_Exercise brief_. Within the records below, filter for lines carrying the word "computer" and copy them.

++++++++++++++++++++

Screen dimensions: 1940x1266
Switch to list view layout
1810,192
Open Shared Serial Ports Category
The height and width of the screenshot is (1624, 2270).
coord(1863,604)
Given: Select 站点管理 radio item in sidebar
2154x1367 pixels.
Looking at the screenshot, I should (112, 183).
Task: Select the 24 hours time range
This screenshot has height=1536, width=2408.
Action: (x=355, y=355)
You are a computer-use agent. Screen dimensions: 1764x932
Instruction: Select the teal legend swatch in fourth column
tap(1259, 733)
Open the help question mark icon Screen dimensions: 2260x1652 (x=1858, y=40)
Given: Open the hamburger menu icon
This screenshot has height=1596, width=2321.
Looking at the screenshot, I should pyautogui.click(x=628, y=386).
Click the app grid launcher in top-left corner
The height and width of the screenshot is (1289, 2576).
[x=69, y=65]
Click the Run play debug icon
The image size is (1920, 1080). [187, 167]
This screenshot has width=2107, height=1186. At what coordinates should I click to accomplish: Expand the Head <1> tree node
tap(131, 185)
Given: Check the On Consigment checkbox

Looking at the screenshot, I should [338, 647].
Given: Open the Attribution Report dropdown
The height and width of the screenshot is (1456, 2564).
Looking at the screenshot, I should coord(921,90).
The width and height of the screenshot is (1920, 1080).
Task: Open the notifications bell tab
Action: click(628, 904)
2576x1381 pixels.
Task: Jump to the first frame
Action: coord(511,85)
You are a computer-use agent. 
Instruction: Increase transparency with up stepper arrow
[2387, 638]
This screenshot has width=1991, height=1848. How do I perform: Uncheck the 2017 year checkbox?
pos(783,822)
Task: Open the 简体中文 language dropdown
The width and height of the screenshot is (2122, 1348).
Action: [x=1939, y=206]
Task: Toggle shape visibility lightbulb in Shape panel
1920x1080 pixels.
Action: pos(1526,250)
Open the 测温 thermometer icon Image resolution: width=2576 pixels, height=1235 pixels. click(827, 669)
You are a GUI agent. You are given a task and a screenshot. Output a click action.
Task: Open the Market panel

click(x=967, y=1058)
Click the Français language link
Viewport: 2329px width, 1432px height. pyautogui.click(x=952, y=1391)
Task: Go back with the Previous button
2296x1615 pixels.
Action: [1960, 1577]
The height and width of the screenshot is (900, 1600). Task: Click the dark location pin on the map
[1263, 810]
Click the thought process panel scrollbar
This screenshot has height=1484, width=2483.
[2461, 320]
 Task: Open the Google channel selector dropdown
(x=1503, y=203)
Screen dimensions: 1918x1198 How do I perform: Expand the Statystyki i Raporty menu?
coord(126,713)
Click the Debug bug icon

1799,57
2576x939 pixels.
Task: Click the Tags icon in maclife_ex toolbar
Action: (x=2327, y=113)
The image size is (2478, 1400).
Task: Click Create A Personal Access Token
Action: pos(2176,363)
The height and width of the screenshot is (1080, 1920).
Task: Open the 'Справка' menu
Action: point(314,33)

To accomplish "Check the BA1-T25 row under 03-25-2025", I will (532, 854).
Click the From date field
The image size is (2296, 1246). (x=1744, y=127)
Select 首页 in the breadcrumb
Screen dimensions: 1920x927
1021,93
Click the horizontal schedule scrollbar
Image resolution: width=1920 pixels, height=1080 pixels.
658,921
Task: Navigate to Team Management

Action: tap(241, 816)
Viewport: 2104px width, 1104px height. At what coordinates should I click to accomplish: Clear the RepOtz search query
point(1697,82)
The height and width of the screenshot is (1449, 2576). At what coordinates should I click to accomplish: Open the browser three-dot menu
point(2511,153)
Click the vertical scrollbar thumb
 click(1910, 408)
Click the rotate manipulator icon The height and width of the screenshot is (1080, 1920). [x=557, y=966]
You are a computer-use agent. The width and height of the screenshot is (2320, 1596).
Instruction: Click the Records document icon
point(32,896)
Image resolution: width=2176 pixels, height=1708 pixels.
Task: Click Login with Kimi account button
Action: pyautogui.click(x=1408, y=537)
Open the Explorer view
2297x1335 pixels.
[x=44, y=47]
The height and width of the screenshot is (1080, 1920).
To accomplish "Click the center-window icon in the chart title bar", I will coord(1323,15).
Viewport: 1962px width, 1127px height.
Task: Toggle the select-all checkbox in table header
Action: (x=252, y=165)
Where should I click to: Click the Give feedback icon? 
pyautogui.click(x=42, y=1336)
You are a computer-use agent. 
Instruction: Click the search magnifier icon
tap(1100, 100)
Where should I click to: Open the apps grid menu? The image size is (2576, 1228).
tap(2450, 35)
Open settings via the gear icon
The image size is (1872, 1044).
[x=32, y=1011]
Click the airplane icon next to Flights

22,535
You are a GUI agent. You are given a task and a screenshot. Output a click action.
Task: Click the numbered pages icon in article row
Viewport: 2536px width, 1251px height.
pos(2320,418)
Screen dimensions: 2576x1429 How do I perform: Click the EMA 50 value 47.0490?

++++++++++++++++++++

_Reply_.
You are a computer-use agent. Screen dimensions: 1764x932
You are a computer-use agent. 
You are a computer-use agent. The width and height of the screenshot is (2320, 1596).
You are a computer-use agent. 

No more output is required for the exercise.